Chris Baily has done it once again. He reset his own record in his 2018 Dodge Demon at Houston Raceway Park during the Quick 30 event.
However, Chris confessed it was an accident. Baily buckled into his Go For Broke Racing built-426 HEMI Demon for what he thought was a test and tune trip down the drag strip to gather data, but it turned out to be a record run. He went 7.82-seconds at 169-MPH.
“It wasn’t really supposed to do that, and it was a complete accident that it did that,” Baily said. “We were testing our first nitrous pass on a new engine. We shut it down with about 200 feet or so to the finish line and pulled the chutes to slow it down because it was going quite fast, and we just needed the data.”
When Baily pulled back around to the pits, he didn’t know what was happening because everyone was cheering. It was then that he found out he broke the fastest record set in a Dodge Demon – again. The Texas racer broke the record for the first time with an 8.47-second run. Then it was contested at 8.37-seconds. However, Baily stepped up again and held the previous record at 8.11.
“We’ve been making small tweaks to the engine and setup of the car,” explained Baily. “Our goal is to go even faster, but we’re spreading the gap in the record now.”
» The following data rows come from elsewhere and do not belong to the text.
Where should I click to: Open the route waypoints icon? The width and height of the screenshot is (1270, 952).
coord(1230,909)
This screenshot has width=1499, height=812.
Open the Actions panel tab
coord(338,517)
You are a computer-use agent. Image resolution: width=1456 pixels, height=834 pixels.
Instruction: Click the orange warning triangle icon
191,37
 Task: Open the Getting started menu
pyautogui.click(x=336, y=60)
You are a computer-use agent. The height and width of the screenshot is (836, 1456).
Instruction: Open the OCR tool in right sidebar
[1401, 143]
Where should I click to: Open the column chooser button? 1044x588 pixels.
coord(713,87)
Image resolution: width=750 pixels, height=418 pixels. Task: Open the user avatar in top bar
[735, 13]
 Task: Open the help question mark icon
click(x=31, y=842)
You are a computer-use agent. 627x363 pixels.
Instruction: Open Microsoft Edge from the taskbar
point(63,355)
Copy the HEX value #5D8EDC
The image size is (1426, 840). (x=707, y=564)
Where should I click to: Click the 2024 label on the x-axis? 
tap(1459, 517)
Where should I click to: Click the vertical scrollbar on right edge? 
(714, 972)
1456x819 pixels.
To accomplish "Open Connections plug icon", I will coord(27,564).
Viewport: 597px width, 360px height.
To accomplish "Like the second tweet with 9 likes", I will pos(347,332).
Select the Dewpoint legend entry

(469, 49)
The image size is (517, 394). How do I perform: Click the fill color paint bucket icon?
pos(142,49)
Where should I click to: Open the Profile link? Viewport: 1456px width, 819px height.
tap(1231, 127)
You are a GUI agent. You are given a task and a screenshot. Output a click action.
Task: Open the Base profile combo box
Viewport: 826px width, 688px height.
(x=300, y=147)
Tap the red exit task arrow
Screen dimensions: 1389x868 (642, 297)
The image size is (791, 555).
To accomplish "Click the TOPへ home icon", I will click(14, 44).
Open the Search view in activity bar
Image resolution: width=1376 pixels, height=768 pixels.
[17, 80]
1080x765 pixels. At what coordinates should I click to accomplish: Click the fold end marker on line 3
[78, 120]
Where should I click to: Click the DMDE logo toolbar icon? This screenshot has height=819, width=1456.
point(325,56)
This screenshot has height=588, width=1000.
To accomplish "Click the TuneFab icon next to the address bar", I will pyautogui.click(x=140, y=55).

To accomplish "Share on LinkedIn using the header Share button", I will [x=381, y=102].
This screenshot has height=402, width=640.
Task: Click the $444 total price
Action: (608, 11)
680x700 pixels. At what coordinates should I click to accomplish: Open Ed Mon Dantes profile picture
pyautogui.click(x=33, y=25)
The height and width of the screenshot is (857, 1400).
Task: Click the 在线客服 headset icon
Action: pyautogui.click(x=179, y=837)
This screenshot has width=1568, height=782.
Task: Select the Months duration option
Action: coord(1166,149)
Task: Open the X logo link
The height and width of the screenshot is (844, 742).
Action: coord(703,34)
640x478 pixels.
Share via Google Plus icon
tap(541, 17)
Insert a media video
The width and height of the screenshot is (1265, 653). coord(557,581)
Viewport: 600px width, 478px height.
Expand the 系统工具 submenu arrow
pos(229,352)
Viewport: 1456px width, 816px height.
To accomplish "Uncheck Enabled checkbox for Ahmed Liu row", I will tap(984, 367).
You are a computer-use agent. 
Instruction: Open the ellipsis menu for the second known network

This past record-breaking run might’ve been a surprise, but Baily and his crew are ready to get his Dodge Demon back on the track to make a complete 1/4-mile pass. He’s planning on testing the car again in a month. “That was the third pass on that engine. We were testing new parts and components, and it’s doing really, really well, and it’s making a lot of power,” he said.
“It’s the original HEMI engine stroked out to a 426. It’s built by one of our vendors – Go For Broke Racing. He specializes in building race engines for the modern HEMIs, and he put a motor together for us, and we were out testing,” Baily continued.
This past weekend was a collective effort of the crew Chris has surrounded himself with. Baily recognizes his team’s dedication and hard work and pays it forward by donating his race winnings to a non-profit organization. “This particular year, we’re donating to B Loved. It’s an organization that provides homes and foster parents to kids,” Baily said. “All of our money goes to B Loved. As long as we can keep winning, we can keep sending some cash.”